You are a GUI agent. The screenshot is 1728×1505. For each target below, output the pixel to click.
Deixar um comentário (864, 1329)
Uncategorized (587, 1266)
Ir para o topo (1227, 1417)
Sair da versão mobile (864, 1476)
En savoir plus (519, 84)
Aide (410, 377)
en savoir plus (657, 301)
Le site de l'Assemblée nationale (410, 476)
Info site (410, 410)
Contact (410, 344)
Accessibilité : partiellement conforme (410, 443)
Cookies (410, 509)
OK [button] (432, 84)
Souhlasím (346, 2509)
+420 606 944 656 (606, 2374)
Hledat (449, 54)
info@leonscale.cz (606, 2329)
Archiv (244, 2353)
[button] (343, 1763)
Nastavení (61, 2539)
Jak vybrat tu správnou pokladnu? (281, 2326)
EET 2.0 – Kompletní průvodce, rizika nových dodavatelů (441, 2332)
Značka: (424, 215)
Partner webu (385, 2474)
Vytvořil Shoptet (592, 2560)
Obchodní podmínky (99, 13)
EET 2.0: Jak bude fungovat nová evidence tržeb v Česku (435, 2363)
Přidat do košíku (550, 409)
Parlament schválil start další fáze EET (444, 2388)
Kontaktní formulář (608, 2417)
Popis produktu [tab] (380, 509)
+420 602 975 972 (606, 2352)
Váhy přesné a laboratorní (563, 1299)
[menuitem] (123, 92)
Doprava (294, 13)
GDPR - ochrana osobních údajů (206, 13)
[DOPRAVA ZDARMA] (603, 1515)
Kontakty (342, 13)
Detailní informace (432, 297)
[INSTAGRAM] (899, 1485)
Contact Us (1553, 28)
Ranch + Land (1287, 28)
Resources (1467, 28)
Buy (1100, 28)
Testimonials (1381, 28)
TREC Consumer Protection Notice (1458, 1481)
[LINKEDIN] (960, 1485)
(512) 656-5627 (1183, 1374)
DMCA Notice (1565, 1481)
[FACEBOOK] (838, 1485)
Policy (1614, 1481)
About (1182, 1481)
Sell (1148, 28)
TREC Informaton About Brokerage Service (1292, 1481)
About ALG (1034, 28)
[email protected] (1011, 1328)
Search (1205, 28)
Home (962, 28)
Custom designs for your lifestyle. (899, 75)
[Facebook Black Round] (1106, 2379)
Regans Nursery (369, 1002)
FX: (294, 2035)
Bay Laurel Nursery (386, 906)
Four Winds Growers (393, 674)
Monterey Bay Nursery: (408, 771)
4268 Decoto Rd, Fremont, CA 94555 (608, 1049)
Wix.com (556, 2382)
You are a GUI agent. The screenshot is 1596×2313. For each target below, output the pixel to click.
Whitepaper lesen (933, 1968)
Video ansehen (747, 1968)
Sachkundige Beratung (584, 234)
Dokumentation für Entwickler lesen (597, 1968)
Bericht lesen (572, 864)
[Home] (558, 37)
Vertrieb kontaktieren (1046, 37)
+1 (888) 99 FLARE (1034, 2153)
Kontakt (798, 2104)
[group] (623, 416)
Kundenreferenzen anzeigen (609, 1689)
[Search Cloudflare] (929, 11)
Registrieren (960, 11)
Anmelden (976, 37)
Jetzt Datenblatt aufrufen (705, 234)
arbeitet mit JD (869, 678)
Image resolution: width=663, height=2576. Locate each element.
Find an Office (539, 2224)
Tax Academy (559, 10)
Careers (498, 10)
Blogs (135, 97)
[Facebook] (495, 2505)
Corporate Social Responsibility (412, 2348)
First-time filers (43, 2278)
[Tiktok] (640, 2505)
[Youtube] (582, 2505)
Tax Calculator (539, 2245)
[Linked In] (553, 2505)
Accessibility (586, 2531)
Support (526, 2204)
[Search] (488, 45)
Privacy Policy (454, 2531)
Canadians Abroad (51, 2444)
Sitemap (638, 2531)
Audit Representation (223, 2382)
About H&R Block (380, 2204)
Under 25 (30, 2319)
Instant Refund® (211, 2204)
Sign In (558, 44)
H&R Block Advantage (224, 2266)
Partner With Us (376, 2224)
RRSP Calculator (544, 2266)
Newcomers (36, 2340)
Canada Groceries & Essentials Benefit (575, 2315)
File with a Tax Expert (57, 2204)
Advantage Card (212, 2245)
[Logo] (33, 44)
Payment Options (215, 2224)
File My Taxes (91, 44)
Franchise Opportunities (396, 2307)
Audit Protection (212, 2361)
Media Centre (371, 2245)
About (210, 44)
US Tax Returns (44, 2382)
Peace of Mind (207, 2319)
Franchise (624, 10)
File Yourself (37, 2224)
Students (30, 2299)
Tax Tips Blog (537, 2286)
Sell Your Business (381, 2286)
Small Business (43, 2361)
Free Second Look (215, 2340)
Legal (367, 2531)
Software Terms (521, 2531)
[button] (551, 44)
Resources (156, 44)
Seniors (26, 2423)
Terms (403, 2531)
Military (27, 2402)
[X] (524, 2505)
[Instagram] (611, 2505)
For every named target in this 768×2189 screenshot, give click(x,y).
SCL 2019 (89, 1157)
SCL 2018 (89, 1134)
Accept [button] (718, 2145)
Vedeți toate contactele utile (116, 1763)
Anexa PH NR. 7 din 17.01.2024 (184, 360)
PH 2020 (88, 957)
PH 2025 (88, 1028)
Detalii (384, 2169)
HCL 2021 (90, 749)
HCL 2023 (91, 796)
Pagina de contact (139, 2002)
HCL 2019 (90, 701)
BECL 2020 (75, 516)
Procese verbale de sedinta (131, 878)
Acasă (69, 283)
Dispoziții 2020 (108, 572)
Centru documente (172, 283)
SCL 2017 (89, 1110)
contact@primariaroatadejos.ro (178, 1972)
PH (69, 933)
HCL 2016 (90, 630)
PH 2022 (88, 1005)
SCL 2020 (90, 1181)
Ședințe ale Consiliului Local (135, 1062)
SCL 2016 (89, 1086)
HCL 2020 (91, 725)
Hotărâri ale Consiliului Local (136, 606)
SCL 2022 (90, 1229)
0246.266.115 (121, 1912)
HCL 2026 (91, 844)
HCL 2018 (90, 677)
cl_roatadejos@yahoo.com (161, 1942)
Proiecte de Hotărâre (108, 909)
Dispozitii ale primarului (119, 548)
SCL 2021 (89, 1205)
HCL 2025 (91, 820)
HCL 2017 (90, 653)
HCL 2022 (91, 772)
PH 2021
········
ASSIGNMENT – The lines holding the word "Audit" are the answer. Find them in the entries and copy them.

SOLVED EXERCISE –
Audit Representation (223, 2382)
Audit Protection (212, 2361)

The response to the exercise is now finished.